Thomas Edsall’s column on the South’s racially polarized politics is so many clichés—the notion that thinly disguised bigots are astride the region’s Republican Party, that they have meanly pushed black state legislators to the margins, that they are presiding over some modern reign of terror on the black and poor, and that the Supreme Court has just made it fundamentally worse by setting aside a major provision of the Voting Rights Act.
But he is not wrong about a premise that lurks throughout his argument: more than any place in America today, the South is a zone where ideology and party do correlate almost entirely with racial identity. Measured against the backdrop of a national electorate where Barack Obama actually exceeded four of the last five Democratic presidential performances with whites, the South’s “white equals Republican” reality is jarring. To a disconcerting degree, routine ideological debate over spending priorities, education, and voting requirements turn into a perpetual argument over whether the intent of every policy is to disadvantage minorities.
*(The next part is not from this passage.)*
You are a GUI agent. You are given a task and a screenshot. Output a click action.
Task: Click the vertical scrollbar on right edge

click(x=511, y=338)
It’s a stultifying kind of environment.
At the risk of repetition, I’ll mention one more time that liberal critics like Edsall miss the perverse contributions that racially gerrymandered districts have made to the marginalization of black political interests: by guaranteeing that black voters are cordoned off into their own singular political communities and have only a marginal presence elsewhere, courts have ensured that those interests will never really be elevated outside black voting precincts. And the meme that it is malicious Republicans who have driven those gerrymandering trends ignores altogether the extent to which African-American Democrats and federal courts have sanctioned, actually demanded, those district lines.
It’s also worth reiterating another observation I have made in these pages. The Democrats whose fortunes have declined so precipitously in the region since 2008 are still only recently out of power in the Deep South, at least at the legislative level, and have a mixed to poor record of alleviating a range of sins Edsall and most liberals complain about, from tax systems that over-burden the working class, to bargain basement Medicaid programs, to thin levels of social services, to weak environmental protections.
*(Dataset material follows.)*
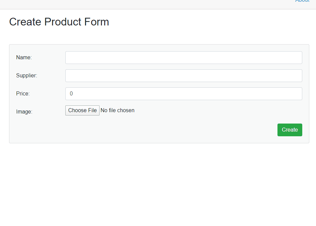Submit the form with Create button
The image size is (316, 226).
290,130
To be sure, southern Republicans can go depressingly tone deaf in their choice of priorities, from North Carolina’s rollback of criminal procedure protections in a state where weak employment is surely something more voters are fixated on, to Alabama’s meat-ax approach to illegal immigration, to the lack of GOP support in most of these states for the kind comprehensive education reform that might boost the region’s abysmal rankings in data that measure the quality of life for children. And yes, the South certainly lacks its share of imaginative, Mitch Daniel type Republicans who see entrenched poverty as the kind of dilemma conservative ought to be engaged in addressing.
But to the extent that minority southerners are, in Edsall’s terms, “hindered from shaping the policies that determine social and economic mobility and the overall quality of life”, the reasons are more complex than the cause effect that Edsall suggests. The solutions have as much to do with ending a bipartisan accommodation to special interests that are averse to cutting edged innovations as they do with taking Republicans to task. Of course, had Democrats not squandered capital on expanding casinos, and soft-pedaling clear-cut evidence of corruption within their own ranks, they might well have found a high ground that stanched their bleeding with at least suburban, educated whites who might be receptive to a progressive platform. And if the all too recent Democratic rule over southern legislatures had really produced the “New South” that Edsall and others are claiming is under siege, he might have a moral point rather than a partisan political one.